*** Block opens ***

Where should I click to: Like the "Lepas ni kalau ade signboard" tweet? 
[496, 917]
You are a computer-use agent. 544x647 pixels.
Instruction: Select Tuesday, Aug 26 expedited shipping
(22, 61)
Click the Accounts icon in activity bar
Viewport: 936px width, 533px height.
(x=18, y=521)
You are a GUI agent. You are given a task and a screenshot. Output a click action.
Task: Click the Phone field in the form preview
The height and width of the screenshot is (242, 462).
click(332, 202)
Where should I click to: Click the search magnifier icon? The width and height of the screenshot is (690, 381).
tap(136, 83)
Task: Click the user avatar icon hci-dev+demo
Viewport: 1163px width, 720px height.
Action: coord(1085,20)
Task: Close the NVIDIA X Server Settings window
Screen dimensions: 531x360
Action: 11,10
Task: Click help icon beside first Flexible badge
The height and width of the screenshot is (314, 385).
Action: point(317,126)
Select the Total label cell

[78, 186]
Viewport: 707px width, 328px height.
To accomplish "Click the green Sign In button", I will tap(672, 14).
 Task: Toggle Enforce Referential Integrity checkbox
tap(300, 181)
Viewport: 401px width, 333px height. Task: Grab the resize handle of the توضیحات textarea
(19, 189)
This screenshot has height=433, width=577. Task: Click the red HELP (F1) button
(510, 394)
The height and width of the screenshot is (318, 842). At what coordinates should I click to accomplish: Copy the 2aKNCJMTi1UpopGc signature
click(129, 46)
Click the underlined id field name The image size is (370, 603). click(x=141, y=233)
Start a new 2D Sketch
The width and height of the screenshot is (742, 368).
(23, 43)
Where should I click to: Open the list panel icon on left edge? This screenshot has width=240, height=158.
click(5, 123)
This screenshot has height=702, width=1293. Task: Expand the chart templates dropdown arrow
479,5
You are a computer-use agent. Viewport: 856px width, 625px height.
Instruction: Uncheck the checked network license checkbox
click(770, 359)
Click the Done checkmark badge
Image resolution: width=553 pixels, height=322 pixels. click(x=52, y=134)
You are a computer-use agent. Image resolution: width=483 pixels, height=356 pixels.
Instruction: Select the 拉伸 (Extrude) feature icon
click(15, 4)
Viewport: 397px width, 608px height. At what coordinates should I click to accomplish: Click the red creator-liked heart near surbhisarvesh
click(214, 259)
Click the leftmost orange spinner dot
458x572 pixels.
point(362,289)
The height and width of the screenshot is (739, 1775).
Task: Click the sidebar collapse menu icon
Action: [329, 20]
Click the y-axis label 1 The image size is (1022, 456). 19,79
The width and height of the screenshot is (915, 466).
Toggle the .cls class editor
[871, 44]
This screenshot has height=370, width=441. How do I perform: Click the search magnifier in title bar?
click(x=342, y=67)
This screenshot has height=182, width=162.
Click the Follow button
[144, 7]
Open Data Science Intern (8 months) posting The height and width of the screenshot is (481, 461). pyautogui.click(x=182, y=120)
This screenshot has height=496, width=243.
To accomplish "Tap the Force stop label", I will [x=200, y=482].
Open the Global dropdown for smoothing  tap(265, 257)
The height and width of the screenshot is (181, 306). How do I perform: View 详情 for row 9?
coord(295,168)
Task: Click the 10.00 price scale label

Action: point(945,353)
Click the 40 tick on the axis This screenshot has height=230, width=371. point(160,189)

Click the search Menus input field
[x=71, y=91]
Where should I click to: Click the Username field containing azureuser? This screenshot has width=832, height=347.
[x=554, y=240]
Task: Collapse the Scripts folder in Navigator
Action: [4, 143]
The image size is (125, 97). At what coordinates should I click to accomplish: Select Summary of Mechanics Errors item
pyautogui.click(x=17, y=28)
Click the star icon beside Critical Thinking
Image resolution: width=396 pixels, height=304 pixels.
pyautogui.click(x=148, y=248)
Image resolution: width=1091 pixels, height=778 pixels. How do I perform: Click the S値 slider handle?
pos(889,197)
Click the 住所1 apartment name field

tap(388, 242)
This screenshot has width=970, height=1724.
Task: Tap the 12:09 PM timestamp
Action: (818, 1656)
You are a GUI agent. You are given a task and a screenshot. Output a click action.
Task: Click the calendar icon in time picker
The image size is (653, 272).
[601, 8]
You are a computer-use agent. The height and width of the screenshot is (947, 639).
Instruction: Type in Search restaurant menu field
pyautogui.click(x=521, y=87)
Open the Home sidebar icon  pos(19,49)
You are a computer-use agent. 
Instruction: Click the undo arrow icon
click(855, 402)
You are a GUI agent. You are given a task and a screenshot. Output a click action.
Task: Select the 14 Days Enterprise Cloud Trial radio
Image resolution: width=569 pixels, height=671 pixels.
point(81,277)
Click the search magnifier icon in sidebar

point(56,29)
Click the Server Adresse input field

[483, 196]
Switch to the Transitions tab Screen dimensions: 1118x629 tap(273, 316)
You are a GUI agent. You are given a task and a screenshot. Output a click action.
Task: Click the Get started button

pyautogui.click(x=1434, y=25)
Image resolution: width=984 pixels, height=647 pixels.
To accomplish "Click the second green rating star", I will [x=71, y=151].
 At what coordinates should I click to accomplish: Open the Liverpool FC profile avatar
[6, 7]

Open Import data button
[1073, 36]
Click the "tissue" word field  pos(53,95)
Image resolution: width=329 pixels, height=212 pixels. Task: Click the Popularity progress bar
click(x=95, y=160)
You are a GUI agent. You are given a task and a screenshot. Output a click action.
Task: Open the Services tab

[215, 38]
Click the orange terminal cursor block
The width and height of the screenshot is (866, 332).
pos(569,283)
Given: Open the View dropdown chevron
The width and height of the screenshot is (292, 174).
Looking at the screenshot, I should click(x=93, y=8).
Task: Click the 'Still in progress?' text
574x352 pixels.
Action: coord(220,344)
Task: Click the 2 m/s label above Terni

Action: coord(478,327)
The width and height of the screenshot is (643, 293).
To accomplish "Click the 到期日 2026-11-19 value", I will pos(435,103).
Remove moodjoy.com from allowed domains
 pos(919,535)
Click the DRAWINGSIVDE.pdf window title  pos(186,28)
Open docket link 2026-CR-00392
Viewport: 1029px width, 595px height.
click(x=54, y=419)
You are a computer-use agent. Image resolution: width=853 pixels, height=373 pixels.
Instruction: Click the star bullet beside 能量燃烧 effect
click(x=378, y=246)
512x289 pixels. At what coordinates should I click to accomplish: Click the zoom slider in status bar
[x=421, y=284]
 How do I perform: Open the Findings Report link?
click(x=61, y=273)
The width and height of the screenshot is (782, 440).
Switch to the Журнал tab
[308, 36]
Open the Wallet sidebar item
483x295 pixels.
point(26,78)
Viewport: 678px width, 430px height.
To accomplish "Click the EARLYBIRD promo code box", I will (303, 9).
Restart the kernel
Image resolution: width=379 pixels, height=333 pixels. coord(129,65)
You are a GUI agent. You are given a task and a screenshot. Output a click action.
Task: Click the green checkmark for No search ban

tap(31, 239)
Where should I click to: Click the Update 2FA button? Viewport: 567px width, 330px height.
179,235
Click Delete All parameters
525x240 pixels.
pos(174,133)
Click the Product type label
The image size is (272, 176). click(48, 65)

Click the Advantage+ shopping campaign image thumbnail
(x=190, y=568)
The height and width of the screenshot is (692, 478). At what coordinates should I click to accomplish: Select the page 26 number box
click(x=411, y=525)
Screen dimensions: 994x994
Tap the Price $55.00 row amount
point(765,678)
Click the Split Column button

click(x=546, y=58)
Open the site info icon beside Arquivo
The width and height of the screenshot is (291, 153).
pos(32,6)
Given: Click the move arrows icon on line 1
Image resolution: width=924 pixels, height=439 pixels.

*** Block closes ***

## BRIEF
The records shown above must be returned in full, exactly as written.

## ANSWER TO THIS EXERCISE
Where should I click to: Like the "Lepas ni kalau ade signboard" tweet? 
[496, 917]
You are a computer-use agent. 544x647 pixels.
Instruction: Select Tuesday, Aug 26 expedited shipping
(22, 61)
Click the Accounts icon in activity bar
Viewport: 936px width, 533px height.
(x=18, y=521)
You are a GUI agent. You are given a task and a screenshot. Output a click action.
Task: Click the Phone field in the form preview
The height and width of the screenshot is (242, 462).
click(332, 202)
Where should I click to: Click the search magnifier icon? The width and height of the screenshot is (690, 381).
tap(136, 83)
Task: Click the user avatar icon hci-dev+demo
Viewport: 1163px width, 720px height.
Action: coord(1085,20)
Task: Close the NVIDIA X Server Settings window
Screen dimensions: 531x360
Action: 11,10
Task: Click help icon beside first Flexible badge
The height and width of the screenshot is (314, 385).
Action: point(317,126)
Select the Total label cell

[78, 186]
Viewport: 707px width, 328px height.
To accomplish "Click the green Sign In button", I will tap(672, 14).
 Task: Toggle Enforce Referential Integrity checkbox
tap(300, 181)
Viewport: 401px width, 333px height. Task: Grab the resize handle of the توضیحات textarea
(19, 189)
This screenshot has height=433, width=577. Task: Click the red HELP (F1) button
(510, 394)
The height and width of the screenshot is (318, 842). At what coordinates should I click to accomplish: Copy the 2aKNCJMTi1UpopGc signature
click(129, 46)
Click the underlined id field name The image size is (370, 603). click(x=141, y=233)
Start a new 2D Sketch
The width and height of the screenshot is (742, 368).
(23, 43)
Where should I click to: Open the list panel icon on left edge? This screenshot has width=240, height=158.
click(5, 123)
This screenshot has height=702, width=1293. Task: Expand the chart templates dropdown arrow
479,5
You are a computer-use agent. Viewport: 856px width, 625px height.
Instruction: Uncheck the checked network license checkbox
click(770, 359)
Click the Done checkmark badge
Image resolution: width=553 pixels, height=322 pixels. click(x=52, y=134)
You are a computer-use agent. Image resolution: width=483 pixels, height=356 pixels.
Instruction: Select the 拉伸 (Extrude) feature icon
click(15, 4)
Viewport: 397px width, 608px height. At what coordinates should I click to accomplish: Click the red creator-liked heart near surbhisarvesh
click(214, 259)
Click the leftmost orange spinner dot
458x572 pixels.
point(362,289)
The height and width of the screenshot is (739, 1775).
Task: Click the sidebar collapse menu icon
Action: [329, 20]
Click the y-axis label 1 The image size is (1022, 456). 19,79
The width and height of the screenshot is (915, 466).
Toggle the .cls class editor
[871, 44]
This screenshot has height=370, width=441. How do I perform: Click the search magnifier in title bar?
click(x=342, y=67)
This screenshot has height=182, width=162.
Click the Follow button
[144, 7]
Open Data Science Intern (8 months) posting The height and width of the screenshot is (481, 461). pyautogui.click(x=182, y=120)
This screenshot has height=496, width=243.
To accomplish "Tap the Force stop label", I will [x=200, y=482].
Open the Global dropdown for smoothing  tap(265, 257)
The height and width of the screenshot is (181, 306). How do I perform: View 详情 for row 9?
coord(295,168)
Task: Click the 10.00 price scale label

Action: point(945,353)
Click the 40 tick on the axis This screenshot has height=230, width=371. point(160,189)

Click the search Menus input field
[x=71, y=91]
Where should I click to: Click the Username field containing azureuser? This screenshot has width=832, height=347.
[x=554, y=240]
Task: Collapse the Scripts folder in Navigator
Action: [4, 143]
The image size is (125, 97). At what coordinates should I click to accomplish: Select Summary of Mechanics Errors item
pyautogui.click(x=17, y=28)
Click the star icon beside Critical Thinking
Image resolution: width=396 pixels, height=304 pixels.
pyautogui.click(x=148, y=248)
Image resolution: width=1091 pixels, height=778 pixels. How do I perform: Click the S値 slider handle?
pos(889,197)
Click the 住所1 apartment name field

tap(388, 242)
This screenshot has width=970, height=1724.
Task: Tap the 12:09 PM timestamp
Action: (818, 1656)
You are a GUI agent. You are given a task and a screenshot. Output a click action.
Task: Click the calendar icon in time picker
The image size is (653, 272).
[601, 8]
You are a computer-use agent. The height and width of the screenshot is (947, 639).
Instruction: Type in Search restaurant menu field
pyautogui.click(x=521, y=87)
Open the Home sidebar icon  pos(19,49)
You are a computer-use agent. 
Instruction: Click the undo arrow icon
click(855, 402)
You are a GUI agent. You are given a task and a screenshot. Output a click action.
Task: Select the 14 Days Enterprise Cloud Trial radio
Image resolution: width=569 pixels, height=671 pixels.
point(81,277)
Click the search magnifier icon in sidebar

point(56,29)
Click the Server Adresse input field

[483, 196]
Switch to the Transitions tab Screen dimensions: 1118x629 tap(273, 316)
You are a GUI agent. You are given a task and a screenshot. Output a click action.
Task: Click the Get started button

pyautogui.click(x=1434, y=25)
Image resolution: width=984 pixels, height=647 pixels.
To accomplish "Click the second green rating star", I will [x=71, y=151].
 At what coordinates should I click to accomplish: Open the Liverpool FC profile avatar
[6, 7]

Open Import data button
[1073, 36]
Click the "tissue" word field  pos(53,95)
Image resolution: width=329 pixels, height=212 pixels. Task: Click the Popularity progress bar
click(x=95, y=160)
You are a GUI agent. You are given a task and a screenshot. Output a click action.
Task: Open the Services tab

[215, 38]
Click the orange terminal cursor block
The width and height of the screenshot is (866, 332).
pos(569,283)
Given: Open the View dropdown chevron
The width and height of the screenshot is (292, 174).
Looking at the screenshot, I should click(x=93, y=8).
Task: Click the 'Still in progress?' text
574x352 pixels.
Action: coord(220,344)
Task: Click the 2 m/s label above Terni

Action: coord(478,327)
The width and height of the screenshot is (643, 293).
To accomplish "Click the 到期日 2026-11-19 value", I will pos(435,103).
Remove moodjoy.com from allowed domains
 pos(919,535)
Click the DRAWINGSIVDE.pdf window title  pos(186,28)
Open docket link 2026-CR-00392
Viewport: 1029px width, 595px height.
click(x=54, y=419)
You are a computer-use agent. Image resolution: width=853 pixels, height=373 pixels.
Instruction: Click the star bullet beside 能量燃烧 effect
click(x=378, y=246)
512x289 pixels. At what coordinates should I click to accomplish: Click the zoom slider in status bar
[x=421, y=284]
 How do I perform: Open the Findings Report link?
click(x=61, y=273)
The width and height of the screenshot is (782, 440).
Switch to the Журнал tab
[308, 36]
Open the Wallet sidebar item
483x295 pixels.
point(26,78)
Viewport: 678px width, 430px height.
To accomplish "Click the EARLYBIRD promo code box", I will (303, 9).
Restart the kernel
Image resolution: width=379 pixels, height=333 pixels. coord(129,65)
You are a GUI agent. You are given a task and a screenshot. Output a click action.
Task: Click the green checkmark for No search ban

tap(31, 239)
Where should I click to: Click the Update 2FA button? Viewport: 567px width, 330px height.
179,235
Click Delete All parameters
525x240 pixels.
pos(174,133)
Click the Product type label
The image size is (272, 176). click(48, 65)

Click the Advantage+ shopping campaign image thumbnail
(x=190, y=568)
The height and width of the screenshot is (692, 478). At what coordinates should I click to accomplish: Select the page 26 number box
click(x=411, y=525)
Screen dimensions: 994x994
Tap the Price $55.00 row amount
point(765,678)
Click the Split Column button

click(x=546, y=58)
Open the site info icon beside Arquivo
The width and height of the screenshot is (291, 153).
pos(32,6)
Given: Click the move arrows icon on line 1
Image resolution: width=924 pixels, height=439 pixels.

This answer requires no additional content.